With poverty, unemployment and human capital deficits continuing to affect millions of Nigerians, several analysts argue that greater investment in education and healthcare may ultimately deliver stronger long-term economic returns than physical infrastructure alone.

The broader macroeconomic environment further complicates the outlook.

Although recent economic reforms have improved foreign exchange market liquidity and strengthened investor confidence, inflation continues to reduce household purchasing power while poverty remains widespread.

Development estimates referenced by BudgIT indicate that more than six out of every ten Nigerians currently live below the poverty line, placing increasing pressure on government to ensure that fiscal policy produces visible improvements in living conditions.

For investors, development partners and ordinary citizens alike, the issue extends beyond balancing revenue and expenditure. It is ultimately a question of credibility.

Investors require confidence that government revenue projections are realistic. International development partners expect assurances that borrowed funds will finance productive investments capable of generating measurable economic benefits. Nigerians themselves expect tangible improvements in infrastructure, healthcare, education, employment opportunities and public services that justify continued fiscal expansion.

To strengthen fiscal discipline, BudgIT has urged the National Assembly to subject future budgets to more rigorous scrutiny by conducting mandatory revenue assessments, undertaking sensitivity analyses of oil price and production assumptions, carrying out regular mid-year budget reviews and strengthening oversight of implementing agencies.
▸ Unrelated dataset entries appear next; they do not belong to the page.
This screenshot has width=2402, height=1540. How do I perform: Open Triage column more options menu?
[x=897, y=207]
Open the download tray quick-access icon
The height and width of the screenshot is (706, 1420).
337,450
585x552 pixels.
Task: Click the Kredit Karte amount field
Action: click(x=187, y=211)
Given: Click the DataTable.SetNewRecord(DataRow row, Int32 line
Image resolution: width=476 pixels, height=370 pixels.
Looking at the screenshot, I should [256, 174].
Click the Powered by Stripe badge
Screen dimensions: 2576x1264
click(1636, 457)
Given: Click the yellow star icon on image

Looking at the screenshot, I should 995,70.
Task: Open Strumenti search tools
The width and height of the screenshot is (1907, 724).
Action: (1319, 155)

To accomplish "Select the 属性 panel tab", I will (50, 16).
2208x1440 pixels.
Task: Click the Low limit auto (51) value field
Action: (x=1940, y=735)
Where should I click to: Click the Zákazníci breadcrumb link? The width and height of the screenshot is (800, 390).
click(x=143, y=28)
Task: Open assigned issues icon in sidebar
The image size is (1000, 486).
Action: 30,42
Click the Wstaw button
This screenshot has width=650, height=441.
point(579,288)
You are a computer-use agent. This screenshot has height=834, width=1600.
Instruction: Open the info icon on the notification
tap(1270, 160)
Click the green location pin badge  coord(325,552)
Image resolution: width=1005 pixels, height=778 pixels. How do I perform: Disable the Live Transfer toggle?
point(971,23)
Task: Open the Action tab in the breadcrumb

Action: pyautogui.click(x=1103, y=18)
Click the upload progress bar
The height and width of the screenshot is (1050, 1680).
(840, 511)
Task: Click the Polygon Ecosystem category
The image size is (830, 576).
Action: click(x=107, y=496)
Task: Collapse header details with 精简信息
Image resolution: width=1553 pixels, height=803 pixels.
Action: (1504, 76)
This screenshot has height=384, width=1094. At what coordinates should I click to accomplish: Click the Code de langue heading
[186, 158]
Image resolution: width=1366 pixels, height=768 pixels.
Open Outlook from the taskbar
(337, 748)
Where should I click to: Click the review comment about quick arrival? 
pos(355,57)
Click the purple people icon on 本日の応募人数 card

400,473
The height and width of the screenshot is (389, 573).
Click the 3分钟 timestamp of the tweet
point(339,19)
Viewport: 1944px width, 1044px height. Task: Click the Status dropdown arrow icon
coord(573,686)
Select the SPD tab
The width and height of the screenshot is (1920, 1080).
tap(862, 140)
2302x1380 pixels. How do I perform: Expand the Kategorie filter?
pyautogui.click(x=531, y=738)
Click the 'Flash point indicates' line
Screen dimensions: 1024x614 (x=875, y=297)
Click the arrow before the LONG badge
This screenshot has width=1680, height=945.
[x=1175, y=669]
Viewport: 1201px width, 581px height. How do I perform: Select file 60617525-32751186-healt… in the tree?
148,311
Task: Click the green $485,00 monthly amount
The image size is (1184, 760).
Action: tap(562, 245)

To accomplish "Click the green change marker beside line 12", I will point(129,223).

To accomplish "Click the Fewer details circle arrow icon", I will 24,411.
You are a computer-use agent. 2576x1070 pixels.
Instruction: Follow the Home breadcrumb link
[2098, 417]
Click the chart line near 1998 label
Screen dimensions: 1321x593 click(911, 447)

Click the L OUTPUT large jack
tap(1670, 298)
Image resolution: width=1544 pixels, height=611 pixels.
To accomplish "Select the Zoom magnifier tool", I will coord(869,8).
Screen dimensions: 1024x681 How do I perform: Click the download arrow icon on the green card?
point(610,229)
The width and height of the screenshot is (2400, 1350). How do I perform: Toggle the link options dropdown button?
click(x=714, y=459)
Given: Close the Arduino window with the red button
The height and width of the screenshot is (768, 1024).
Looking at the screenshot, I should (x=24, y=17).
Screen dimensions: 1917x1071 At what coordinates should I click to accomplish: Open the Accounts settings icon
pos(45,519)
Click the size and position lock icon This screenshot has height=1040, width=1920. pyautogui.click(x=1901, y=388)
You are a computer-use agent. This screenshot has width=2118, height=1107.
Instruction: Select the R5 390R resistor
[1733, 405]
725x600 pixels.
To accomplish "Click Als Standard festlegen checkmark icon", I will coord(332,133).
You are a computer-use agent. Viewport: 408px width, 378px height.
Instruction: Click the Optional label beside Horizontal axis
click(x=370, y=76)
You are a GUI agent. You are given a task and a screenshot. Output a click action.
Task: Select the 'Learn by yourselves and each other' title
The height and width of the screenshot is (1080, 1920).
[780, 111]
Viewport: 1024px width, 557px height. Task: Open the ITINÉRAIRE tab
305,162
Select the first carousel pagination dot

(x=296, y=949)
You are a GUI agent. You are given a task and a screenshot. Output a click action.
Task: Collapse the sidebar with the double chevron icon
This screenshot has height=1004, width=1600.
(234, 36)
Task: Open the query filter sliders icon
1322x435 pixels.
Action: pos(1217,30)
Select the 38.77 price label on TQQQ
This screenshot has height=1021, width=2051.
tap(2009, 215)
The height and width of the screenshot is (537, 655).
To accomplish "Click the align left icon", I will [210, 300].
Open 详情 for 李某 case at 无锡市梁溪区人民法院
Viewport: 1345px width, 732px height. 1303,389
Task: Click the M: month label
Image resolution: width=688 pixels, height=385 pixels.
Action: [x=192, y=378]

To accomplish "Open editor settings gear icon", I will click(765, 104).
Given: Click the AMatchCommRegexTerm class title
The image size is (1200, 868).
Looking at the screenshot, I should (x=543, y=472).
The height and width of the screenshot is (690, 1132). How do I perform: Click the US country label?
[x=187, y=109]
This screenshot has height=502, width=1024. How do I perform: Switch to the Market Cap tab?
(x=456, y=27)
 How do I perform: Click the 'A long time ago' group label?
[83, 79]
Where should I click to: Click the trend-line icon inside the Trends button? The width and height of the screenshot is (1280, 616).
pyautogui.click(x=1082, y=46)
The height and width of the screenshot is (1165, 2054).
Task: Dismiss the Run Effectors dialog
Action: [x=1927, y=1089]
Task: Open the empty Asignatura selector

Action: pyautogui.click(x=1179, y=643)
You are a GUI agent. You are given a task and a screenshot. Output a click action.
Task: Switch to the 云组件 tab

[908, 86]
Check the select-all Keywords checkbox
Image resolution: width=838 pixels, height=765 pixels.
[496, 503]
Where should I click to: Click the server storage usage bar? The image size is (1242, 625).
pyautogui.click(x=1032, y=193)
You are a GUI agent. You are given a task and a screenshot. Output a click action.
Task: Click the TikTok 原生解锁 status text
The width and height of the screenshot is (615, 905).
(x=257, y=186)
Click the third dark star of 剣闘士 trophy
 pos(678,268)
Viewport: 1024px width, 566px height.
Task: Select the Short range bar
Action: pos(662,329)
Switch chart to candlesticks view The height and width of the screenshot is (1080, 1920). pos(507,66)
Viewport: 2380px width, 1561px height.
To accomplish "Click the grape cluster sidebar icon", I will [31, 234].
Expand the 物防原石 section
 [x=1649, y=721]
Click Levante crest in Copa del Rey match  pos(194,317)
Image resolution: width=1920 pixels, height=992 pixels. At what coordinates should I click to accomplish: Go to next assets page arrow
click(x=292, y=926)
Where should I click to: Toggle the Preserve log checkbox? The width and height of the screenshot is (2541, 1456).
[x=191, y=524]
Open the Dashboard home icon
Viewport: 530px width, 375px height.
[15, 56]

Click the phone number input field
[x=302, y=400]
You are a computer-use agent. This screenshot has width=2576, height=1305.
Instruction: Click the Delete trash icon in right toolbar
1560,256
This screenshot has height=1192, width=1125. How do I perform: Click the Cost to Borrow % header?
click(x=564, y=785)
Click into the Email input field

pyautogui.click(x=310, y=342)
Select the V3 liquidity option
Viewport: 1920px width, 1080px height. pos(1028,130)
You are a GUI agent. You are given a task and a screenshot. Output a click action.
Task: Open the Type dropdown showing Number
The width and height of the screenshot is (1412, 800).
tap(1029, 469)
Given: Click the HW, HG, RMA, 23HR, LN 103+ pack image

As Nigeria navigates the remainder of 2026, the country’s record-breaking budget stands as both a symbol of national ambition and a critical test of execution. Its unprecedented size reflects the government’s determination to drive economic reforms and accelerate development, but the ultimate measure of success will depend on whether projected revenues materialise, borrowed funds are managed prudently and approved projects are delivered efficiently. DDM News understands that while ambitious budgets can inspire confidence and set bold national priorities, only disciplined implementation, fiscal transparency and measurable outcomes will determine whether the 2026 Appropriation Act becomes a catalyst for sustainable economic transformation or another missed opportunity in Nigeria’s fiscal history.